Given data
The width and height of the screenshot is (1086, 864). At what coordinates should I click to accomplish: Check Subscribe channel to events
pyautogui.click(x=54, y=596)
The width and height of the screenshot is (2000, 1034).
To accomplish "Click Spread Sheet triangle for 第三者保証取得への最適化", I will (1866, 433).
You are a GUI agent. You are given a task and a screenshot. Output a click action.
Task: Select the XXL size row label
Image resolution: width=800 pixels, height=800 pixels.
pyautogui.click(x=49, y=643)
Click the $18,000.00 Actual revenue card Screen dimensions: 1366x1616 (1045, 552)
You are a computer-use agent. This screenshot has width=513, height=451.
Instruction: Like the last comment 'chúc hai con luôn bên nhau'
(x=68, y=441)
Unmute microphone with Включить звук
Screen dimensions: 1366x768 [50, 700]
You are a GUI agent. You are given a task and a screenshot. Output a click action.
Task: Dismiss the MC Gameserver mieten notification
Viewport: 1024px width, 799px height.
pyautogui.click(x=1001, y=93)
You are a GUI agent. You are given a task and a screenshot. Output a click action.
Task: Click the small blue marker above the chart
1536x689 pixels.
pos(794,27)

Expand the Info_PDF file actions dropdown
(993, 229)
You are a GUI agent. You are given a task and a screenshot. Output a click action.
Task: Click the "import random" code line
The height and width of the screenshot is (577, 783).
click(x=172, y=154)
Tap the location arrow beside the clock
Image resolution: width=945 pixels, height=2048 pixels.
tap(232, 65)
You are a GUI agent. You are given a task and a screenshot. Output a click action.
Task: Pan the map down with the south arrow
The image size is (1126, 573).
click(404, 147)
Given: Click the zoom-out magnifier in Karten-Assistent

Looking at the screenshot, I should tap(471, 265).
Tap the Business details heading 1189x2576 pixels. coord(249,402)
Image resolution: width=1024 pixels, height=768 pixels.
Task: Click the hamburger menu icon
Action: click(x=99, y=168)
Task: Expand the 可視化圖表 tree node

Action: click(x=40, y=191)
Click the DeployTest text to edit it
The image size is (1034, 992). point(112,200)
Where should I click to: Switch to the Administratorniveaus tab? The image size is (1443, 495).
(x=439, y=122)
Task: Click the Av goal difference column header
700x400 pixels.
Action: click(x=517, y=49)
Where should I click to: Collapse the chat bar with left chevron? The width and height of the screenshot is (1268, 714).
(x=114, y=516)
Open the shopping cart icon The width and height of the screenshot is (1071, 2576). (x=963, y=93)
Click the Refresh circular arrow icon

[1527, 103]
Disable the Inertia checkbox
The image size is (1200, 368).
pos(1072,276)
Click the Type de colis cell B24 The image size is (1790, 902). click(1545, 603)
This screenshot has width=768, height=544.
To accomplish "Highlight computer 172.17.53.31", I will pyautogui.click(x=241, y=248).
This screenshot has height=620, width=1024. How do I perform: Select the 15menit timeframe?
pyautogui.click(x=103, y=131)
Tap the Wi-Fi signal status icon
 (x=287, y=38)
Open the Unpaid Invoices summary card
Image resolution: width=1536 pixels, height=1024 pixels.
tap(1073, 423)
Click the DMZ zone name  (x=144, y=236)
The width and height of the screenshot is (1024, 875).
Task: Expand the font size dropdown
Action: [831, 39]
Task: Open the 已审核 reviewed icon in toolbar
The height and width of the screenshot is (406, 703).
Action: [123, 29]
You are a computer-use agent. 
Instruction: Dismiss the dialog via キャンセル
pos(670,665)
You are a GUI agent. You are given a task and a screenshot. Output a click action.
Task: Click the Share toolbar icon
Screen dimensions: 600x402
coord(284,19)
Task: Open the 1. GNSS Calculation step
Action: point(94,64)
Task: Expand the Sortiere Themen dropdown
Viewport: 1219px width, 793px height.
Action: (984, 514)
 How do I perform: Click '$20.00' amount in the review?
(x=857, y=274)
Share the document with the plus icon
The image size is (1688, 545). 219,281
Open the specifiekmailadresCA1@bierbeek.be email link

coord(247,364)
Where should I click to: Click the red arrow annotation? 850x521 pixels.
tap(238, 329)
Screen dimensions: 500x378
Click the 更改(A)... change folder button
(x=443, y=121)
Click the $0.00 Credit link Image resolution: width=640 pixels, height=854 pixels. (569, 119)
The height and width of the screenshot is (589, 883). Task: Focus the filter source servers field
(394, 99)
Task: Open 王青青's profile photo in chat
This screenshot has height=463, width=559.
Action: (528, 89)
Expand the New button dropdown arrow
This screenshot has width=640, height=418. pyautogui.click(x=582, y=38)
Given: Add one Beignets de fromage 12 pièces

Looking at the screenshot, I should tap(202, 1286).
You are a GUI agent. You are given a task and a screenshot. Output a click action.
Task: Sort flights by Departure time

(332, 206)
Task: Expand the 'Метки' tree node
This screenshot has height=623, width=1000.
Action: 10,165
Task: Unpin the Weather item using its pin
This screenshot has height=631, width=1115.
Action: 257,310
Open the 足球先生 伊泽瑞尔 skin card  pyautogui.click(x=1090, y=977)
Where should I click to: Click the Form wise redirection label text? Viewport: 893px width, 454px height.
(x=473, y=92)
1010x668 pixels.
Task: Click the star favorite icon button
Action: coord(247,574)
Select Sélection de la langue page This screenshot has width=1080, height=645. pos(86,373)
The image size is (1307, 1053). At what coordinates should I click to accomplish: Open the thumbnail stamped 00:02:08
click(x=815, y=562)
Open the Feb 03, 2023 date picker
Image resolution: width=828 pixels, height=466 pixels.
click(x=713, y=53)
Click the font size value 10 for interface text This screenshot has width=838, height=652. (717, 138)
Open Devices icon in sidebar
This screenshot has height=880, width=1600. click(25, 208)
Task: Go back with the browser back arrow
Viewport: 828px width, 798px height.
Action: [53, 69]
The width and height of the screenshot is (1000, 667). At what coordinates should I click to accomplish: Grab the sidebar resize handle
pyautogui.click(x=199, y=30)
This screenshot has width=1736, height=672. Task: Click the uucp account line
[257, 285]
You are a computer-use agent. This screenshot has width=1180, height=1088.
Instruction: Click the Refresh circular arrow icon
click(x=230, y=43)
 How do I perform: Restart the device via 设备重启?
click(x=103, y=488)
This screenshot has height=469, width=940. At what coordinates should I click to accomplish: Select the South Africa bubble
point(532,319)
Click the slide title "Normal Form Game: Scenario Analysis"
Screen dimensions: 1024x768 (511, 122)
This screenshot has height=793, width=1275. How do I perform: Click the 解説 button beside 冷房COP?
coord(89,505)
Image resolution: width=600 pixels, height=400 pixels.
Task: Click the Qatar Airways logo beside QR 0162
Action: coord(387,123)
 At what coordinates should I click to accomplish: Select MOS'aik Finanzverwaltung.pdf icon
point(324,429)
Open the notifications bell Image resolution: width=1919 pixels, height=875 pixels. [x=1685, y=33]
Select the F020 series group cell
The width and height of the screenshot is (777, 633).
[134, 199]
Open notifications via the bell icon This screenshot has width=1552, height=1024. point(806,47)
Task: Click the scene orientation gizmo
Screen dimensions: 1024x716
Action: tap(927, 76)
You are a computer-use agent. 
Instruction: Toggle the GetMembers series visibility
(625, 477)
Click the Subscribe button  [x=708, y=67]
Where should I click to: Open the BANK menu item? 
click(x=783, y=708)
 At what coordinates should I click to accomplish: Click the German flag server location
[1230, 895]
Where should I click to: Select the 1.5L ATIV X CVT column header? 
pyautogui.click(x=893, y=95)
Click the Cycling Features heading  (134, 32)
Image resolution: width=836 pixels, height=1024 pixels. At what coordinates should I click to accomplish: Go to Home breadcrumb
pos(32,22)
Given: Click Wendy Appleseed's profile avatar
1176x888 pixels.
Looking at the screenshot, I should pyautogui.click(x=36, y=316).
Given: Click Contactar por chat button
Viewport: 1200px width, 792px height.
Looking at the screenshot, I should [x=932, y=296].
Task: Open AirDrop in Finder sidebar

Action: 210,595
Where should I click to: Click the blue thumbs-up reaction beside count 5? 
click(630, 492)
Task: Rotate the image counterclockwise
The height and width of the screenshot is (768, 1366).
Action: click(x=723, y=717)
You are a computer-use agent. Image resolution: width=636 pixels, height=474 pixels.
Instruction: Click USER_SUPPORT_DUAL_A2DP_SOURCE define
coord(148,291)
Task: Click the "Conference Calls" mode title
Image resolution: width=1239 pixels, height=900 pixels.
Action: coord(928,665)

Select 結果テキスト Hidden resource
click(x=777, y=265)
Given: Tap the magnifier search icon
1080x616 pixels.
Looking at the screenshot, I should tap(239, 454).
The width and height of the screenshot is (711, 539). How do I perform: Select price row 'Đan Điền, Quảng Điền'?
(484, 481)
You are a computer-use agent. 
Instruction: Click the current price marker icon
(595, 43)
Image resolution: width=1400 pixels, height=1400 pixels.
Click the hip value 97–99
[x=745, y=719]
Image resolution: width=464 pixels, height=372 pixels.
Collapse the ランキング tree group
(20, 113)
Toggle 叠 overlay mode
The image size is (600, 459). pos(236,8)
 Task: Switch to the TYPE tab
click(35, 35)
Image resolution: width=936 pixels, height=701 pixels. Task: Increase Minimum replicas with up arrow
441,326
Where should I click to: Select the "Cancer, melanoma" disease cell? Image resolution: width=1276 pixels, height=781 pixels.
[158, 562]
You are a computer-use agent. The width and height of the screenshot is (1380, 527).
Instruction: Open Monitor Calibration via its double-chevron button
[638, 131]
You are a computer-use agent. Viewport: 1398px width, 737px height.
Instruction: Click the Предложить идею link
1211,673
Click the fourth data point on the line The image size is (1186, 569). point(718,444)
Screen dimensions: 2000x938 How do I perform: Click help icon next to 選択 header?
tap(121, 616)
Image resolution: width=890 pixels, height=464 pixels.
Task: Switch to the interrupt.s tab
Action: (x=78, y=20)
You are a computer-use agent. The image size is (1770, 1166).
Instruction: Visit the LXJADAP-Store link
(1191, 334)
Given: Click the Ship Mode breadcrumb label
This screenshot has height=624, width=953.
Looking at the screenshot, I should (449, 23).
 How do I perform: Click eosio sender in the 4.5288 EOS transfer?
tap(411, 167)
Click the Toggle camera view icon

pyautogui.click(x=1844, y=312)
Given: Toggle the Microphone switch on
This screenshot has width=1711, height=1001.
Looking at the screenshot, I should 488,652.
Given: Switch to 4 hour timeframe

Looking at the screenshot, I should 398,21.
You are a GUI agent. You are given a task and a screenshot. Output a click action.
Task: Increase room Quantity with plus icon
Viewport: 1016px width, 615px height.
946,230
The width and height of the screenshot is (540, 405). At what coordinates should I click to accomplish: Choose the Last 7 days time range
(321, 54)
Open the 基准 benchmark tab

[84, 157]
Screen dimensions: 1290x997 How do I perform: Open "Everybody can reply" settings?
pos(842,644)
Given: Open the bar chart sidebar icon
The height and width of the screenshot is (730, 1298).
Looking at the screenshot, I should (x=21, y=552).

Task brief
For the word "toolbar", show every line of the entries that holds it.

Exercise output
Task: Open the 已审核 reviewed icon in toolbar
Task: Click the Share toolbar icon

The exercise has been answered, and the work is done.